Görev Tanımı a: Listede "Viewport: 740px width, 496px" ifadesinin geçtiği satırdan listenin sonuna kadar uzanan bölümü, iki uç da dahil, isteklerle birlikte ve yalnızca bu satırları vererek yeniden ölçekleyin. Yanıtlardaki koordinatları 1,15 ile çarpıp yarımları yukarı yuvarlayarak tam sayıya çevirin, resimleri de yanıta koymayın.

Verilen Metin:
Leylâ Hanım ve Gönül Aynası

Dinle, bu ney neler hikâyet eder,

Ayrılıklardan nasıl şikâyet eder.

Beni kamışlıktan kestiklerinden beri feryâdımdan

Erkek ve kadın müteessir olmakta ve inlemektedir.[1]

Ney’in hikâyesi, derin bir hakikati temsil eder. Ney, asıl vatanı olan kamışlıktan koparılır. Pişmesi ve olgunlaşması için gübre yığınının içine sokulur. O pis ve karanlık yere tahammül eden ney, sarı renge dönüşene kadar orada sabır gösterir. Çile süresi biten ney oradan çıkarılınca bir de üzerine delikler açılır. Yârenlik etmek isteyen bir dostun nefesiyle üflenen ney, dokunaklı bir ses verir. Bu, neyin hakikati haykırmasıdır.

Bu hikâye, insanın manevî yolculuğunu temsil eder. Neyin feryadı, kamışlıktan ayrılınca, vatanına olan özlemiyle başlar. Selim kalbler de Cenab-ı Hakk’a vuslat iştiyakı duyar. Bu yolculukta insan nefsî arzularından arınıp enesinden sıyrılırsa en safi sevinç olan “muhabbetullah”a mazhar olabilir.

Veri satırları:

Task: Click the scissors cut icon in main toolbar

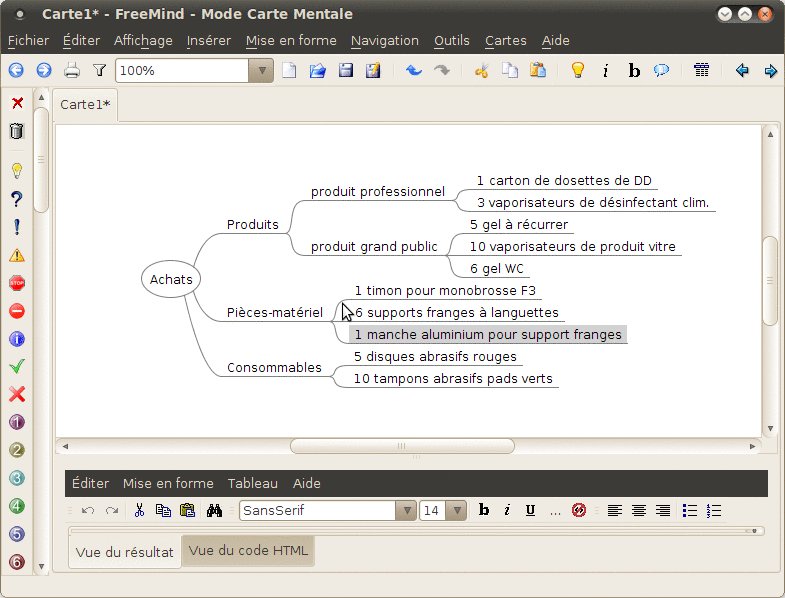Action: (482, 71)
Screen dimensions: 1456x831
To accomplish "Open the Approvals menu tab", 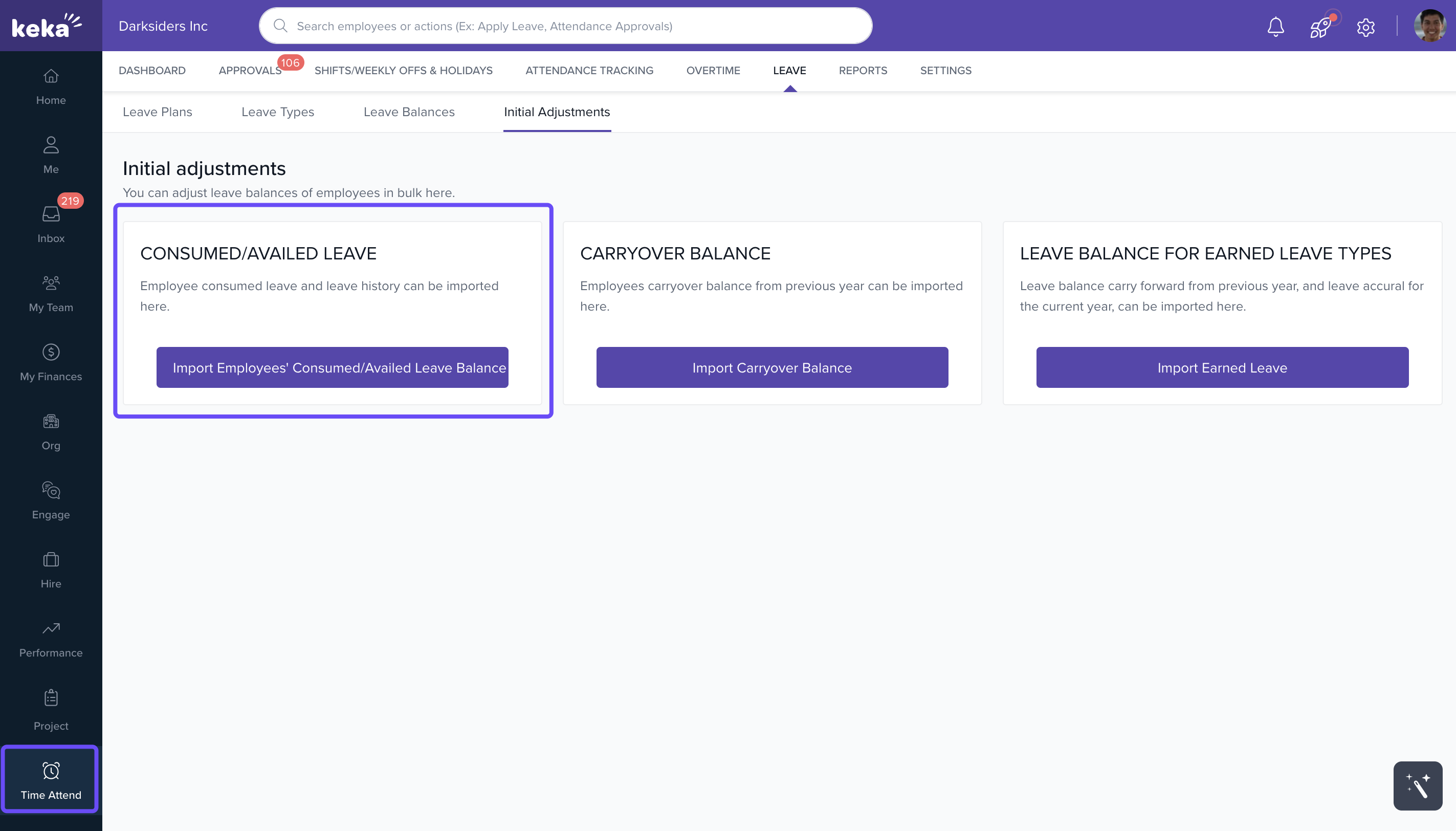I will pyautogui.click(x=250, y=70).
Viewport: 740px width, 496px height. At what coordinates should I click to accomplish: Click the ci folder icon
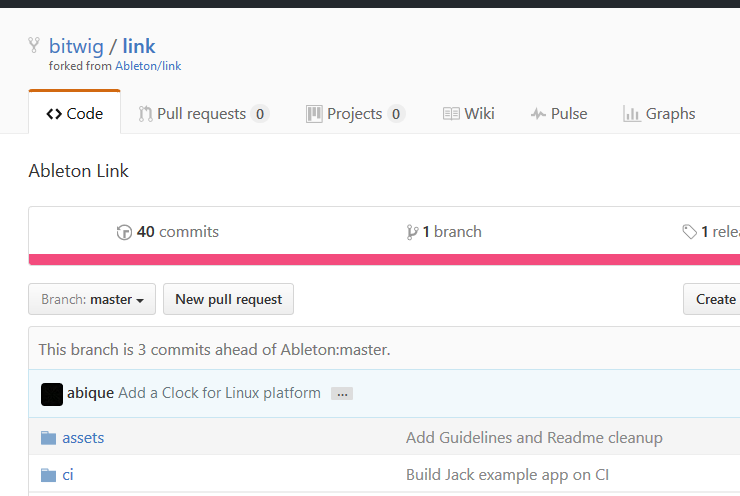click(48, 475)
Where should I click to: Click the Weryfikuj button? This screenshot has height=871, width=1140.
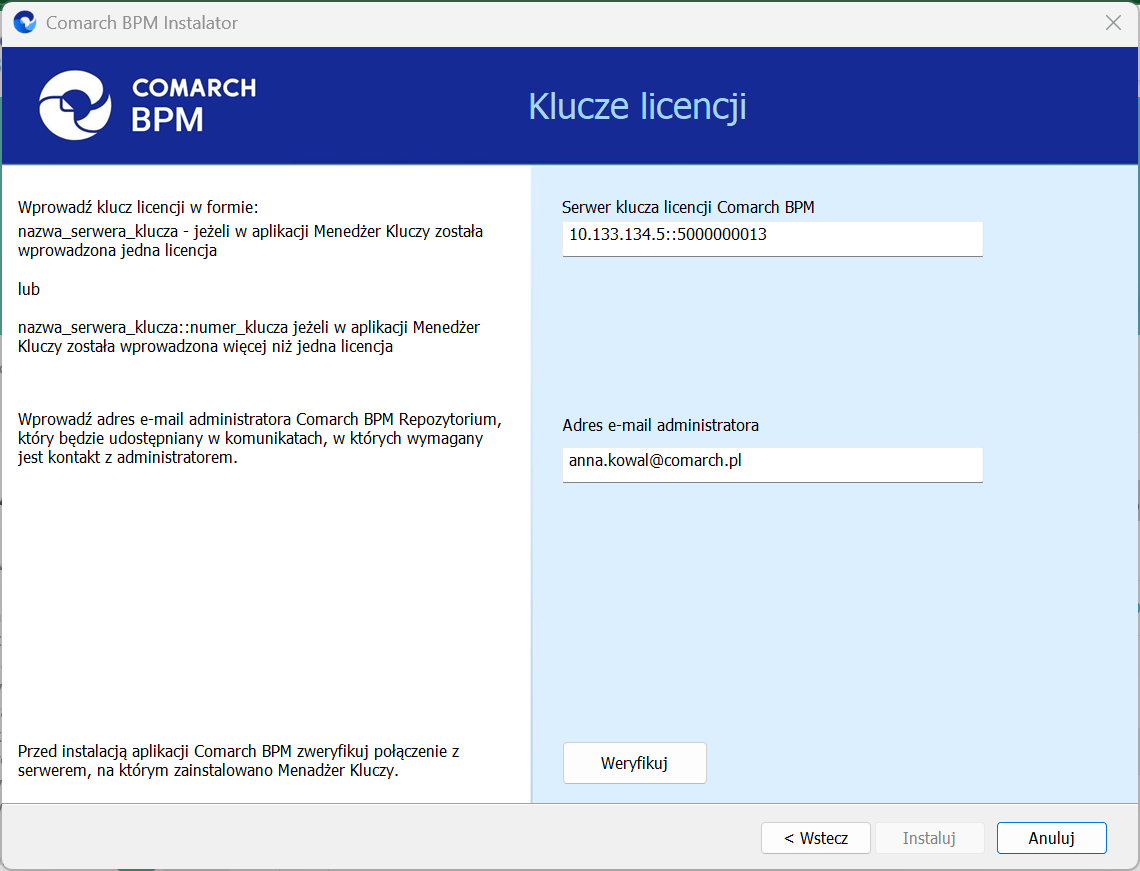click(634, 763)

Görev Tanımı b: Ney hakkındaki metinde "Ney’in hikâyesi, derin" ifadesinden "neyin hakikati haykırmasıdır." ifadesine kadar uzanan bölümü, iki uç da dahil olmak üzere harfi harfine yeniden yazın.

Örnek Çözüm a:
Viewport: 740px width, 496px height. At what coordinates should I click to accomplish: Click the ci folder icon
click(55, 546)
Where should I click to: Click the Weryfikuj button? This screenshot has height=871, width=1140.
click(729, 877)

Örnek Çözüm b:
Ney’in hikâyesi, derin bir hakikati temsil eder. Ney, asıl vatanı olan kamışlıktan koparılır. Pişmesi ve olgunlaşması için gübre yığınının içine sokulur. O pis ve karanlık yere tahammül eden ney, sarı renge dönüşene kadar orada sabır gösterir. Çile süresi biten ney oradan çıkarılınca bir de üzerine delikler açılır. Yârenlik etmek isteyen bir dostun nefesiyle üflenen ney, dokunaklı bir ses verir. Bu, neyin hakikati haykırmasıdır.